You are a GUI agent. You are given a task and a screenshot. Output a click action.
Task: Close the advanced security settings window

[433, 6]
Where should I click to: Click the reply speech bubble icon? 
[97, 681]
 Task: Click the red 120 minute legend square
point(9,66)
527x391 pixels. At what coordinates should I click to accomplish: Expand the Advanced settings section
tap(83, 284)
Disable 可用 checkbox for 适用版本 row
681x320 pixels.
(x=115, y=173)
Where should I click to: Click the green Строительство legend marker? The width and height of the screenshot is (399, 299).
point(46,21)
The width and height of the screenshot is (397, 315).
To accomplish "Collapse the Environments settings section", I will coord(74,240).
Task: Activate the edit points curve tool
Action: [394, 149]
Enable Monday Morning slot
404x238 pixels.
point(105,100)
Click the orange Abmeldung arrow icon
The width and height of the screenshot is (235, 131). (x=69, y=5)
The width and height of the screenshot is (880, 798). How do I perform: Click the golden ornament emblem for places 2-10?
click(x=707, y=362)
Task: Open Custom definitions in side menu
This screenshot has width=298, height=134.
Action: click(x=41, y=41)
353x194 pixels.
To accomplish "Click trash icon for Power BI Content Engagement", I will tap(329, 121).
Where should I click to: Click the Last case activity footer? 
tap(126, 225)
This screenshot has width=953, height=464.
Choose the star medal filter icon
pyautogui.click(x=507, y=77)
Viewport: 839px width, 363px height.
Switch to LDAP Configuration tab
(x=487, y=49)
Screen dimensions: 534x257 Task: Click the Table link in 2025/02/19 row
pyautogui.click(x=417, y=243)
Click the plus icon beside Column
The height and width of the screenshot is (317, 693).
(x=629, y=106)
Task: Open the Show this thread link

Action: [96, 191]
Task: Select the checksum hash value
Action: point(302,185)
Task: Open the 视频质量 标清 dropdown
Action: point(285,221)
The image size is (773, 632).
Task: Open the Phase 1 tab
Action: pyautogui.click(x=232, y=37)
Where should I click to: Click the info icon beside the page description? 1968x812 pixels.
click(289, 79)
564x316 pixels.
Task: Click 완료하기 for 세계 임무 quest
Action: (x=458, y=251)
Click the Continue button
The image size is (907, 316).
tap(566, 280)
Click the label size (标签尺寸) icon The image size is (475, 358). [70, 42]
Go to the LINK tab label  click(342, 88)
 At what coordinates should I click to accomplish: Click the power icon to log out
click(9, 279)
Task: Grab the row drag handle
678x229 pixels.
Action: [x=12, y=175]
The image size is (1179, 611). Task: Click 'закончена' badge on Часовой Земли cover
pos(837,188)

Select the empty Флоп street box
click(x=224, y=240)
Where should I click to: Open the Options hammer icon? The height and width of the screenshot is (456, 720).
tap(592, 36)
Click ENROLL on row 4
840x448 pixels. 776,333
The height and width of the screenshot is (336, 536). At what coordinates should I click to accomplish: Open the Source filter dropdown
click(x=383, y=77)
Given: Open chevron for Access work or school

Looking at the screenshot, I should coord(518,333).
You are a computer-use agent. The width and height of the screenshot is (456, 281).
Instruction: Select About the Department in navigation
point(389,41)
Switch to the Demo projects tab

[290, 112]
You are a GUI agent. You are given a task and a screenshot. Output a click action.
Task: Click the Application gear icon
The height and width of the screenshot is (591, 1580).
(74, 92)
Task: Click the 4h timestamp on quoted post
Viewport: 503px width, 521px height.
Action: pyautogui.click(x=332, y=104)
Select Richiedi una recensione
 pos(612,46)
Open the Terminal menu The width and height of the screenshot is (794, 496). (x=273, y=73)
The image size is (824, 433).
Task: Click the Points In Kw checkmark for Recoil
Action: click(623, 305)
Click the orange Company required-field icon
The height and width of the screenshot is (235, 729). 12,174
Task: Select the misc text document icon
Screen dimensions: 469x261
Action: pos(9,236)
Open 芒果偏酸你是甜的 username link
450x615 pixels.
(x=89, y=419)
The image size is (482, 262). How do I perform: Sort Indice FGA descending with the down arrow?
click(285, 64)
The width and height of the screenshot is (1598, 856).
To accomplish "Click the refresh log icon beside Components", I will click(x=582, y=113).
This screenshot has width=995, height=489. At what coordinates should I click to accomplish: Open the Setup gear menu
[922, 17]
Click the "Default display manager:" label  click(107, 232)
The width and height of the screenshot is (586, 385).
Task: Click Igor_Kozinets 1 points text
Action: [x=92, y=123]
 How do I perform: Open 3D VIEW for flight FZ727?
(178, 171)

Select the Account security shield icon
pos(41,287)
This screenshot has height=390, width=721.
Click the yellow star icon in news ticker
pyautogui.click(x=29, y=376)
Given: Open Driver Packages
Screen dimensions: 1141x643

━━━━━━━━

Start with the line above that contains "The image size is (482, 262)." and end with the line that contains "This screenshot has height=390, width=721.". Write out those lines exactly, and only those.

Exercise answer:
The image size is (482, 262). How do I perform: Sort Indice FGA descending with the down arrow?
click(285, 64)
The width and height of the screenshot is (1598, 856).
To accomplish "Click the refresh log icon beside Components", I will click(x=582, y=113).
This screenshot has width=995, height=489. At what coordinates should I click to accomplish: Open the Setup gear menu
[922, 17]
Click the "Default display manager:" label  click(107, 232)
The width and height of the screenshot is (586, 385).
Task: Click Igor_Kozinets 1 points text
Action: [x=92, y=123]
 How do I perform: Open 3D VIEW for flight FZ727?
(178, 171)

Select the Account security shield icon
pos(41,287)
This screenshot has height=390, width=721.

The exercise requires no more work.